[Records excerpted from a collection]

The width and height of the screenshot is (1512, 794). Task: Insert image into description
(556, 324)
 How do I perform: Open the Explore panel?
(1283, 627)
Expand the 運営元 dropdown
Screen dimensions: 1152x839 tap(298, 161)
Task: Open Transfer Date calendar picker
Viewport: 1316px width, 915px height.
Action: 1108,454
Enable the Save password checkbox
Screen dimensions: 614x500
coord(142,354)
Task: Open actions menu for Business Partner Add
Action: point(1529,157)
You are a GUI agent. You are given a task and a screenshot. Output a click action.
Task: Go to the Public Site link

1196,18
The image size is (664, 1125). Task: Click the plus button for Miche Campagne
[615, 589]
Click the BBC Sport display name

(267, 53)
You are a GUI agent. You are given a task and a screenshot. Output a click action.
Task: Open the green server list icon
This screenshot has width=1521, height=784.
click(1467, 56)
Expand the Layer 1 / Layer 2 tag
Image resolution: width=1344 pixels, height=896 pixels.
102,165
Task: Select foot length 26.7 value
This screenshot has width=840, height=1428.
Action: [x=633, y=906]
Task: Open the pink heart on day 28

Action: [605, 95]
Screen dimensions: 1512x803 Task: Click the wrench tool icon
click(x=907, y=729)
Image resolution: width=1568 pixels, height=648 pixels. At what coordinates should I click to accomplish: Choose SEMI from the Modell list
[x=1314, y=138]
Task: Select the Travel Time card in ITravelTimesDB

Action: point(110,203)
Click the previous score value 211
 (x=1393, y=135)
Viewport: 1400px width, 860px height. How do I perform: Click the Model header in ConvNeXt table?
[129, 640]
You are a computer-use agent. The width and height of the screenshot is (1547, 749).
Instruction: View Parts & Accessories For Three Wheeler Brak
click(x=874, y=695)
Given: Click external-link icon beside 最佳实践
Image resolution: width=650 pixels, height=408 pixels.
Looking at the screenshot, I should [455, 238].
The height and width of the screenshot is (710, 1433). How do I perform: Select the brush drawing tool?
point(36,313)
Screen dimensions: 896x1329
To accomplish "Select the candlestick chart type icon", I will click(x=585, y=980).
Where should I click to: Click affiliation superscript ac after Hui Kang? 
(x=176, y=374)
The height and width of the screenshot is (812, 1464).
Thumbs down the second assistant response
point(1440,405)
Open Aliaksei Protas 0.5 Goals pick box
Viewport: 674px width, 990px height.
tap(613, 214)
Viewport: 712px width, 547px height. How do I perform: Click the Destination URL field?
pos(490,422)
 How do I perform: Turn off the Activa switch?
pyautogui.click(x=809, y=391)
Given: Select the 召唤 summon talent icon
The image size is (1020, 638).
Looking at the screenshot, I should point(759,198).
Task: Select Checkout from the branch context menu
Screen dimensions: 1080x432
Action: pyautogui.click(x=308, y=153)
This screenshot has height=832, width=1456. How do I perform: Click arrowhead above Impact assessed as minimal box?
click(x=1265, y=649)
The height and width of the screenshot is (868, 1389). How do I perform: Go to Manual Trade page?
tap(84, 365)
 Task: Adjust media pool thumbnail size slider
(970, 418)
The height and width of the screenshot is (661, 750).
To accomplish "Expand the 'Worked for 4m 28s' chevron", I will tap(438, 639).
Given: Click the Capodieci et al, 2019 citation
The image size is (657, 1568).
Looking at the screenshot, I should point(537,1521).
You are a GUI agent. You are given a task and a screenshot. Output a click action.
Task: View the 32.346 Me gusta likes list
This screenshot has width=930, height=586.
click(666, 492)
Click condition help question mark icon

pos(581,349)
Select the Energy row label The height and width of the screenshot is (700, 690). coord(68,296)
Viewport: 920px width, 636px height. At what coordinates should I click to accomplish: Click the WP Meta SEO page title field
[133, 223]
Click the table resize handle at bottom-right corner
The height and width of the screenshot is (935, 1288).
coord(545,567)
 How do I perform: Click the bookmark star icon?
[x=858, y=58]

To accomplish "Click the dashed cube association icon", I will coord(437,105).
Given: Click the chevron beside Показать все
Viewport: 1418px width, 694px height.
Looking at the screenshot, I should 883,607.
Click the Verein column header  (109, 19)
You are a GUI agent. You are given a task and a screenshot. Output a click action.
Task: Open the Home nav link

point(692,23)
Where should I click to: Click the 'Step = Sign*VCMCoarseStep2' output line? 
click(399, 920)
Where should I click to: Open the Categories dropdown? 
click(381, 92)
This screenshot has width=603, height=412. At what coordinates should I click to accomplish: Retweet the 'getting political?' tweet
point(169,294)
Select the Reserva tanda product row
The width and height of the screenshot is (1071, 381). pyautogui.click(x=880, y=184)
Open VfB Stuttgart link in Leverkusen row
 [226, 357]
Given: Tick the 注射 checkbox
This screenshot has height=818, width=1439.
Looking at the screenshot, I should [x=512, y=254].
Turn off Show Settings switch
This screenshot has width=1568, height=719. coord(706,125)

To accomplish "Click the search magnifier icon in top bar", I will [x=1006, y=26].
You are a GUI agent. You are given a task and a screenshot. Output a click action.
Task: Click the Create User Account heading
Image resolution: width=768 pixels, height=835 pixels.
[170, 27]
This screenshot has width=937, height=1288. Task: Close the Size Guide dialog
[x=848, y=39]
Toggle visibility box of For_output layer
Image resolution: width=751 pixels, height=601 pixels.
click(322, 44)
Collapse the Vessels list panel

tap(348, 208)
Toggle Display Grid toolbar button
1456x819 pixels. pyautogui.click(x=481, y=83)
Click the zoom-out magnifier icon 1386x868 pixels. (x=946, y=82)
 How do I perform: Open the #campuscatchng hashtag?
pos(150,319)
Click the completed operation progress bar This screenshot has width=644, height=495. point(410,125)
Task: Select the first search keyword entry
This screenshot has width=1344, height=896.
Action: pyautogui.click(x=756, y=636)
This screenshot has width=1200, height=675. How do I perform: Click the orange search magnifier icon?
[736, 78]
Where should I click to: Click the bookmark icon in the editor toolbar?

DIRECTIONS:
Lay out all of the records above as a numbered list with one line per entry, and leave out the blank lines.

RESULT OF THIS EXERCISE:
1. The width and height of the screenshot is (1512, 794). Task: Insert image into description
2. (556, 324)
3.  How do I perform: Open the Explore panel?
4. (1283, 627)
5. Expand the 運営元 dropdown
6. Screen dimensions: 1152x839 tap(298, 161)
7. Task: Open Transfer Date calendar picker
8. Viewport: 1316px width, 915px height.
9. Action: 1108,454
10. Enable the Save password checkbox
11. Screen dimensions: 614x500
12. coord(142,354)
13. Task: Open actions menu for Business Partner Add
14. Action: point(1529,157)
15. You are a GUI agent. You are given a task and a screenshot. Output a click action.
16. Task: Go to the Public Site link
17. 1196,18
18. The image size is (664, 1125). Task: Click the plus button for Miche Campagne
19. [615, 589]
20. Click the BBC Sport display name
21. (267, 53)
22. You are a GUI agent. You are given a task and a screenshot. Output a click action.
23. Task: Open the green server list icon
24. This screenshot has width=1521, height=784.
25. click(1467, 56)
26. Expand the Layer 1 / Layer 2 tag
27. Image resolution: width=1344 pixels, height=896 pixels.
28. 102,165
29. Task: Select foot length 26.7 value
30. This screenshot has width=840, height=1428.
31. Action: [x=633, y=906]
32. Task: Open the pink heart on day 28
33. Action: [605, 95]
34. Screen dimensions: 1512x803 Task: Click the wrench tool icon
35. click(x=907, y=729)
36. Image resolution: width=1568 pixels, height=648 pixels. At what coordinates should I click to accomplish: Choose SEMI from the Modell list
37. [x=1314, y=138]
38. Task: Select the Travel Time card in ITravelTimesDB
39. Action: point(110,203)
40. Click the previous score value 211
41.  (x=1393, y=135)
42. Viewport: 1400px width, 860px height. How do I perform: Click the Model header in ConvNeXt table?
43. [129, 640]
44. You are a computer-use agent. The width and height of the screenshot is (1547, 749).
45. Instruction: View Parts & Accessories For Three Wheeler Brak
46. click(x=874, y=695)
47. Given: Click external-link icon beside 最佳实践
48. Image resolution: width=650 pixels, height=408 pixels.
49. Looking at the screenshot, I should [455, 238].
50. The height and width of the screenshot is (710, 1433). How do I perform: Select the brush drawing tool?
51. point(36,313)
52. Screen dimensions: 896x1329
53. To accomplish "Select the candlestick chart type icon", I will click(x=585, y=980).
54. Where should I click to: Click affiliation superscript ac after Hui Kang? 
55. (x=176, y=374)
56. The height and width of the screenshot is (812, 1464).
57. Thumbs down the second assistant response
58. point(1440,405)
59. Open Aliaksei Protas 0.5 Goals pick box
60. Viewport: 674px width, 990px height.
61. tap(613, 214)
62. Viewport: 712px width, 547px height. How do I perform: Click the Destination URL field?
63. pos(490,422)
64.  How do I perform: Turn off the Activa switch?
65. pyautogui.click(x=809, y=391)
66. Given: Select the 召唤 summon talent icon
67. The image size is (1020, 638).
68. Looking at the screenshot, I should point(759,198).
69. Task: Select Checkout from the branch context menu
70. Screen dimensions: 1080x432
71. Action: pyautogui.click(x=308, y=153)
72. This screenshot has height=832, width=1456. How do I perform: Click arrowhead above Impact assessed as minimal box?
73. click(x=1265, y=649)
74. The height and width of the screenshot is (868, 1389). How do I perform: Go to Manual Trade page?
75. tap(84, 365)
76.  Task: Adjust media pool thumbnail size slider
77. (970, 418)
78. The height and width of the screenshot is (661, 750).
79. To accomplish "Expand the 'Worked for 4m 28s' chevron", I will tap(438, 639).
80. Given: Click the Capodieci et al, 2019 citation
81. The image size is (657, 1568).
82. Looking at the screenshot, I should point(537,1521).
83. You are a GUI agent. You are given a task and a screenshot. Output a click action.
84. Task: View the 32.346 Me gusta likes list
85. This screenshot has width=930, height=586.
86. click(666, 492)
87. Click condition help question mark icon
88. pos(581,349)
89. Select the Energy row label The height and width of the screenshot is (700, 690). coord(68,296)
90. Viewport: 920px width, 636px height. At what coordinates should I click to accomplish: Click the WP Meta SEO page title field
91. [133, 223]
92. Click the table resize handle at bottom-right corner
93. The height and width of the screenshot is (935, 1288).
94. coord(545,567)
95.  How do I perform: Click the bookmark star icon?
96. [x=858, y=58]
97. To accomplish "Click the dashed cube association icon", I will coord(437,105).
98. Given: Click the chevron beside Показать все
99. Viewport: 1418px width, 694px height.
100. Looking at the screenshot, I should 883,607.
101. Click the Verein column header  (109, 19)
102. You are a GUI agent. You are given a task and a screenshot. Output a click action.
103. Task: Open the Home nav link
104. point(692,23)
105. Where should I click to: Click the 'Step = Sign*VCMCoarseStep2' output line? 
106. click(399, 920)
107. Where should I click to: Open the Categories dropdown? 
108. click(381, 92)
109. This screenshot has width=603, height=412. At what coordinates should I click to accomplish: Retweet the 'getting political?' tweet
110. point(169,294)
111. Select the Reserva tanda product row
112. The width and height of the screenshot is (1071, 381). pyautogui.click(x=880, y=184)
113. Open VfB Stuttgart link in Leverkusen row
114.  [226, 357]
115. Given: Tick the 注射 checkbox
116. This screenshot has height=818, width=1439.
117. Looking at the screenshot, I should [x=512, y=254].
118. Turn off Show Settings switch
119. This screenshot has width=1568, height=719. coord(706,125)
120. To accomplish "Click the search magnifier icon in top bar", I will [x=1006, y=26].
121. You are a GUI agent. You are given a task and a screenshot. Output a click action.
122. Task: Click the Create User Account heading
123. Image resolution: width=768 pixels, height=835 pixels.
124. [170, 27]
125. This screenshot has width=937, height=1288. Task: Close the Size Guide dialog
126. [x=848, y=39]
127. Toggle visibility box of For_output layer
128. Image resolution: width=751 pixels, height=601 pixels.
129. click(322, 44)
130. Collapse the Vessels list panel
131. tap(348, 208)
132. Toggle Display Grid toolbar button
133. 1456x819 pixels. pyautogui.click(x=481, y=83)
134. Click the zoom-out magnifier icon 1386x868 pixels. (x=946, y=82)
135.  How do I perform: Open the #campuscatchng hashtag?
136. pos(150,319)
137. Click the completed operation progress bar This screenshot has width=644, height=495. point(410,125)
138. Task: Select the first search keyword entry
139. This screenshot has width=1344, height=896.
140. Action: pyautogui.click(x=756, y=636)
141. This screenshot has width=1200, height=675. How do I perform: Click the orange search magnifier icon?
142. [736, 78]
143. Where should I click to: Click the bookmark icon in the editor toolbar?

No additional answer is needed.